[WORK ITEM]: Print word for word the first line of the records below and every following line through the one containing "Toggle the Anti-aliased"; print nothing else.

Saved data entries
*** Block opens ***

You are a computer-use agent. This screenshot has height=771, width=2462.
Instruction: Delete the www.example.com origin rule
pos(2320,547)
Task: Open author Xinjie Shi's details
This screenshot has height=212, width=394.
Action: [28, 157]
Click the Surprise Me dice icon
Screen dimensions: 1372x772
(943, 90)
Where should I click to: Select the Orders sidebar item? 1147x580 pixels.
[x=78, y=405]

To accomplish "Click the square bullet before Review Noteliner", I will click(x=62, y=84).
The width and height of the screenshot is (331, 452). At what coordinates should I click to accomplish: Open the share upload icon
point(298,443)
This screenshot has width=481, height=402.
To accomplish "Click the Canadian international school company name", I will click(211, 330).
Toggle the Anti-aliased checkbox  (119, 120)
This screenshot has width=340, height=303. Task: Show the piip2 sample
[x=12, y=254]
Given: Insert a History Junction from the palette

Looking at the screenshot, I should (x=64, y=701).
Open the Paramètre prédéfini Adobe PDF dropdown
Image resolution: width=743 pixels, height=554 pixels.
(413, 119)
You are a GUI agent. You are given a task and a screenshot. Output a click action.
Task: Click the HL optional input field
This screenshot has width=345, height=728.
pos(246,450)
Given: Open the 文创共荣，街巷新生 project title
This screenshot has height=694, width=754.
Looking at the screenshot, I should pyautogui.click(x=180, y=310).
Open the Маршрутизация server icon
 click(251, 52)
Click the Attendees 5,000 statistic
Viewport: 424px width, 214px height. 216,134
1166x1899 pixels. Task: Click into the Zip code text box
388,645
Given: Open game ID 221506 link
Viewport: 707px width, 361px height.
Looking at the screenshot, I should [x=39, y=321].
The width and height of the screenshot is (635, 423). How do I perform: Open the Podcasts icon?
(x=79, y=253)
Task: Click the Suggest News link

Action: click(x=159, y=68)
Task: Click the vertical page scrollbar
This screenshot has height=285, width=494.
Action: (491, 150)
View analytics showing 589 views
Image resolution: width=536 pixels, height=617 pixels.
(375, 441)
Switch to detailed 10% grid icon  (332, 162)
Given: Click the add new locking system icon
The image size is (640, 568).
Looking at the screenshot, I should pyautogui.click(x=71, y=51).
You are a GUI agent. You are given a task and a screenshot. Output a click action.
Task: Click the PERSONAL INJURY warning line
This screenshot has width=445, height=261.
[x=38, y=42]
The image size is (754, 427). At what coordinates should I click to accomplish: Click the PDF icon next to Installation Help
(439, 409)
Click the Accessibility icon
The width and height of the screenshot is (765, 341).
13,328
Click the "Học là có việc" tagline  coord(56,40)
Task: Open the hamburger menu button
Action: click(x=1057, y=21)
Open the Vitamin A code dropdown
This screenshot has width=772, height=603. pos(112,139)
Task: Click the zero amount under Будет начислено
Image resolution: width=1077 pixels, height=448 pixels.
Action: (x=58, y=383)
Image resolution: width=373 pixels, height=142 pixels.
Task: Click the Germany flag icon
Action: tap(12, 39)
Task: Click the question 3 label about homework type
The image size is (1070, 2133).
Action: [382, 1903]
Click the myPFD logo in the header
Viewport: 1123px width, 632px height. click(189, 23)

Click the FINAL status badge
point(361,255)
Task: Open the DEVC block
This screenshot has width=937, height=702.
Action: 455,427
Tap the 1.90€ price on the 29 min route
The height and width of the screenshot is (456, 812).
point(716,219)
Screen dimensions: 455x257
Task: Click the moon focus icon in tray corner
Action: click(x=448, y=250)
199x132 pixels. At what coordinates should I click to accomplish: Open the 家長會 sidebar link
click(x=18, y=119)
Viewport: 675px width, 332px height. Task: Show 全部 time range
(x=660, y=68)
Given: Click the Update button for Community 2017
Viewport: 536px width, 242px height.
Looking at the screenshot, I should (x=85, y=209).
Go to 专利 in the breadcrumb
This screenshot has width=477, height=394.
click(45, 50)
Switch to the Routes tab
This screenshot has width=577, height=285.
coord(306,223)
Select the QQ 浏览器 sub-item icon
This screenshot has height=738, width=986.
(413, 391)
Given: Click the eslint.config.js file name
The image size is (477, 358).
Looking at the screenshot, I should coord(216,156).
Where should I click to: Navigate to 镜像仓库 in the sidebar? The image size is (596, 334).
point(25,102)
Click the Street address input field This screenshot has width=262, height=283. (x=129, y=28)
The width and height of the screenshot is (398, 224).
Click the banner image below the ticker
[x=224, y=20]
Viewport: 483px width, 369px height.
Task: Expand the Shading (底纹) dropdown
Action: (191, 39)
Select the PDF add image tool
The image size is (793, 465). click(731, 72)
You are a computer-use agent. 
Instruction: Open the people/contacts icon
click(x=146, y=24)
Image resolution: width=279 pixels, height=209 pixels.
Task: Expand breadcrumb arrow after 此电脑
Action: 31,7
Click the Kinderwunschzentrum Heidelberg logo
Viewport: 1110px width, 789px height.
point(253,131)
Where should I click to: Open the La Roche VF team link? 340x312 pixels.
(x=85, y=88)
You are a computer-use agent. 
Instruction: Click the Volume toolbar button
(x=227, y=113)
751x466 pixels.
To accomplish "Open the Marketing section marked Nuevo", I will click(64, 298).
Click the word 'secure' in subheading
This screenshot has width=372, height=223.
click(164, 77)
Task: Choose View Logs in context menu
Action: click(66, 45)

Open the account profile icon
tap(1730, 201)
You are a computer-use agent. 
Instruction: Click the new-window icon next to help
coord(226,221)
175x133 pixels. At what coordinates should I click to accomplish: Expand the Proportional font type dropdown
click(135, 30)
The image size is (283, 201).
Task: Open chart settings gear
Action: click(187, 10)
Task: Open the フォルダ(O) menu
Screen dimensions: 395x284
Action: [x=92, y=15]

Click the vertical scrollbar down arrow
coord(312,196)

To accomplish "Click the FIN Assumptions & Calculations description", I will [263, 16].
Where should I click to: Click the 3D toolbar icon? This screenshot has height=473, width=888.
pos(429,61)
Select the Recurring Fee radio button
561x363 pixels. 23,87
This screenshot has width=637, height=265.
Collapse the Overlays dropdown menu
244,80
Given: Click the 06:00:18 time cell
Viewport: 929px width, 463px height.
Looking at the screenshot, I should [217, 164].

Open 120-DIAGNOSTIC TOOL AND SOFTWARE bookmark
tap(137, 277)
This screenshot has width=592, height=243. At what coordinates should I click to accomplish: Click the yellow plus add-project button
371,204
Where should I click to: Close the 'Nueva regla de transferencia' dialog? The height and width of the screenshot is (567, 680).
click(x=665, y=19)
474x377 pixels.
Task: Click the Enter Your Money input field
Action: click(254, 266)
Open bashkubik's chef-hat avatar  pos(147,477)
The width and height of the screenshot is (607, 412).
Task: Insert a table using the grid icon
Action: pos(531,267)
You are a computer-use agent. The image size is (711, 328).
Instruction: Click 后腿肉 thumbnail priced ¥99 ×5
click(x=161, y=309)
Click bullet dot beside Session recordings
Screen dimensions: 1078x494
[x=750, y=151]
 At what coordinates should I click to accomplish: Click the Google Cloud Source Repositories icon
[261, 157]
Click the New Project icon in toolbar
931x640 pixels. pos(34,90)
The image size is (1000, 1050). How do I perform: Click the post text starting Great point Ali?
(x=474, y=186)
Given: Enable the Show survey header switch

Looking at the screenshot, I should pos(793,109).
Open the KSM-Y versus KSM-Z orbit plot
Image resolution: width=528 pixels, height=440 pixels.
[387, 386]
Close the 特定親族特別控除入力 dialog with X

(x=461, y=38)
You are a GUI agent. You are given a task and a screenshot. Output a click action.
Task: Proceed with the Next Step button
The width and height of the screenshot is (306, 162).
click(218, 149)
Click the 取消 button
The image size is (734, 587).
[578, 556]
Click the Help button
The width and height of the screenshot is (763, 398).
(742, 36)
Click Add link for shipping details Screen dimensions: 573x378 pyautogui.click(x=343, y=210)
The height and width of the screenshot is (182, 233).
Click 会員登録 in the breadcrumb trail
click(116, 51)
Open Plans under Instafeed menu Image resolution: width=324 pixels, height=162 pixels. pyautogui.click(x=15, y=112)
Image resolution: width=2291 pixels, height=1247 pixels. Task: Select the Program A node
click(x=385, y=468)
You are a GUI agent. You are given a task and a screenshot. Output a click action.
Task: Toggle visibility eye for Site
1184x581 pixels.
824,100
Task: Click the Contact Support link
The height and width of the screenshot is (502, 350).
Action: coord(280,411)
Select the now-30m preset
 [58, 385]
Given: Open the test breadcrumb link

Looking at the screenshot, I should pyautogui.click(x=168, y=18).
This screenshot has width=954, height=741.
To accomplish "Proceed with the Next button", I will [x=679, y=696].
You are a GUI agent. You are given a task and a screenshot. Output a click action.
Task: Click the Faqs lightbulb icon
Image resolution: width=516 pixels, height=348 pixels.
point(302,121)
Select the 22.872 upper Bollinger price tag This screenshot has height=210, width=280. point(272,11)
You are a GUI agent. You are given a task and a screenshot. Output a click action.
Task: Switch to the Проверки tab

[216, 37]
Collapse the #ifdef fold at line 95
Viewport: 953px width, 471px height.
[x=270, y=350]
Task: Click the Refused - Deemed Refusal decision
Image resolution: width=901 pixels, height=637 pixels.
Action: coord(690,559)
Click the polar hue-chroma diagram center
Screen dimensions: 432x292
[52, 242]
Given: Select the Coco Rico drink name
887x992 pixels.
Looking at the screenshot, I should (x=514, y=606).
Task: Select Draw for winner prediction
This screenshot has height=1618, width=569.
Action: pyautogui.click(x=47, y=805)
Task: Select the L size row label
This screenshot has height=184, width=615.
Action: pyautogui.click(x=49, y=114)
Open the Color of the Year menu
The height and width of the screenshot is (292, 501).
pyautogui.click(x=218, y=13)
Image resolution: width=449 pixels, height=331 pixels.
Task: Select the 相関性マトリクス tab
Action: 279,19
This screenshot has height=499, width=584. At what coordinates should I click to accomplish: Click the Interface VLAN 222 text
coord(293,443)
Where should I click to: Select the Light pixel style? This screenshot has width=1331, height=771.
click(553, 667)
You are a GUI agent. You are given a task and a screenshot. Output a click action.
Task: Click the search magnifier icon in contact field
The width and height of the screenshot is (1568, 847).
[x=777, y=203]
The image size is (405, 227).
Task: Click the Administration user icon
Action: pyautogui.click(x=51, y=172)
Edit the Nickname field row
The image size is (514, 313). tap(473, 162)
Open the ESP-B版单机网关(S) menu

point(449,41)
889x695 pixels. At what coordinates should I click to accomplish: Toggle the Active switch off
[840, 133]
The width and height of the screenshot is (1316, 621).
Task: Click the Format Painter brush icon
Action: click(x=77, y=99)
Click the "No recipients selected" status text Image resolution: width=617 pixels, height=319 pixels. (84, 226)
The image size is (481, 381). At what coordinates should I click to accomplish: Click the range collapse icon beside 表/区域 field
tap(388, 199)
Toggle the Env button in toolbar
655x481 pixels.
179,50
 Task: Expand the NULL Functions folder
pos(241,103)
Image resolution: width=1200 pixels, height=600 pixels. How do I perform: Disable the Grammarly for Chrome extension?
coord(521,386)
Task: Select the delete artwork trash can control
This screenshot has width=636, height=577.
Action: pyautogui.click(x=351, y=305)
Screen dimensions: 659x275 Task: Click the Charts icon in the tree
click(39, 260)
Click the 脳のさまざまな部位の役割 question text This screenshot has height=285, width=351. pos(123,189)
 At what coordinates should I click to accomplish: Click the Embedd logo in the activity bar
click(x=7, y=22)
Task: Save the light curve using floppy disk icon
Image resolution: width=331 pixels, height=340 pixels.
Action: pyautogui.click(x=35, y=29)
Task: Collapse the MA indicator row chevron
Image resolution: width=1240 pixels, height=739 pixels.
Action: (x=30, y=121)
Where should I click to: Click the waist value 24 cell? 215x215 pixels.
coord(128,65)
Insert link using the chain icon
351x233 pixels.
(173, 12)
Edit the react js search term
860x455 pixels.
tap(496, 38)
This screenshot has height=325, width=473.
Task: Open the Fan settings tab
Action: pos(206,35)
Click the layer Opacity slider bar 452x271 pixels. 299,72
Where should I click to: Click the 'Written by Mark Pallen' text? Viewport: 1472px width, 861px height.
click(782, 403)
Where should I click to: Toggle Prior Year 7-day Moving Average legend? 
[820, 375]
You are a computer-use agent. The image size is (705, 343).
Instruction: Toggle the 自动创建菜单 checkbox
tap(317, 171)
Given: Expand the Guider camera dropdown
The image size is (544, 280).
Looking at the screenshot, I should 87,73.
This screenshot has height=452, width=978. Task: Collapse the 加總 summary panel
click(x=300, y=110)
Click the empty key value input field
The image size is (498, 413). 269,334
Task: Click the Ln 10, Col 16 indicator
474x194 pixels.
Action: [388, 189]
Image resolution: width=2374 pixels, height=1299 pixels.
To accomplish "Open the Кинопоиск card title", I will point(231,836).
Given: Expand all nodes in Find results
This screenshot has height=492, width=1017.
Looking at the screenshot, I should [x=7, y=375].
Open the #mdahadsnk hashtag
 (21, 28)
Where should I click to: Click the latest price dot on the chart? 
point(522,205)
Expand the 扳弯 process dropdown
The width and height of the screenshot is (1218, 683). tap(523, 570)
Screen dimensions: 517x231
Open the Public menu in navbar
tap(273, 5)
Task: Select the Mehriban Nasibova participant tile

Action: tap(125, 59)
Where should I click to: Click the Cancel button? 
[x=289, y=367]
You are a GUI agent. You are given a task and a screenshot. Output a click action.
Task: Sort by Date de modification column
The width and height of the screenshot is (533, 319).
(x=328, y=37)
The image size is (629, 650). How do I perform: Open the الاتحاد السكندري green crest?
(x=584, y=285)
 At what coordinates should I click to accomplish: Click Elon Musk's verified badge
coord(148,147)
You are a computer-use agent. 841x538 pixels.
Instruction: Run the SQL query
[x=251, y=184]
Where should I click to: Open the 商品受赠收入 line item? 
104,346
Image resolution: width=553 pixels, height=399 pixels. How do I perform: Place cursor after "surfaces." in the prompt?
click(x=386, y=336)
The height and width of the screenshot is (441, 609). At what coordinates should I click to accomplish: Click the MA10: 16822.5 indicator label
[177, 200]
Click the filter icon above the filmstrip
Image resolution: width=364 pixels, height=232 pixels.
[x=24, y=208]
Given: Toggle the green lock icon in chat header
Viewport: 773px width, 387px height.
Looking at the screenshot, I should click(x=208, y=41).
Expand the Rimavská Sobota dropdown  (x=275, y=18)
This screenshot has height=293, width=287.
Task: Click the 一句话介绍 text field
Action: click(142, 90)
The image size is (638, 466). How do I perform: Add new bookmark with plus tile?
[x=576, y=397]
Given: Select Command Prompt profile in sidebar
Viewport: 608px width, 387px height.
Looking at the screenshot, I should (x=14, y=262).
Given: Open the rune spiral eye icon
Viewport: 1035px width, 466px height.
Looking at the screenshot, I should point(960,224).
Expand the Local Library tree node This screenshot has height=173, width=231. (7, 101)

*** Block closes ***

[RESULT FOR THIS EXERCISE]:
You are a computer-use agent. This screenshot has height=771, width=2462.
Instruction: Delete the www.example.com origin rule
pos(2320,547)
Task: Open author Xinjie Shi's details
This screenshot has height=212, width=394.
Action: [28, 157]
Click the Surprise Me dice icon
Screen dimensions: 1372x772
(943, 90)
Where should I click to: Select the Orders sidebar item? 1147x580 pixels.
[x=78, y=405]

To accomplish "Click the square bullet before Review Noteliner", I will click(x=62, y=84).
The width and height of the screenshot is (331, 452). At what coordinates should I click to accomplish: Open the share upload icon
point(298,443)
This screenshot has width=481, height=402.
To accomplish "Click the Canadian international school company name", I will click(211, 330).
Toggle the Anti-aliased checkbox  (119, 120)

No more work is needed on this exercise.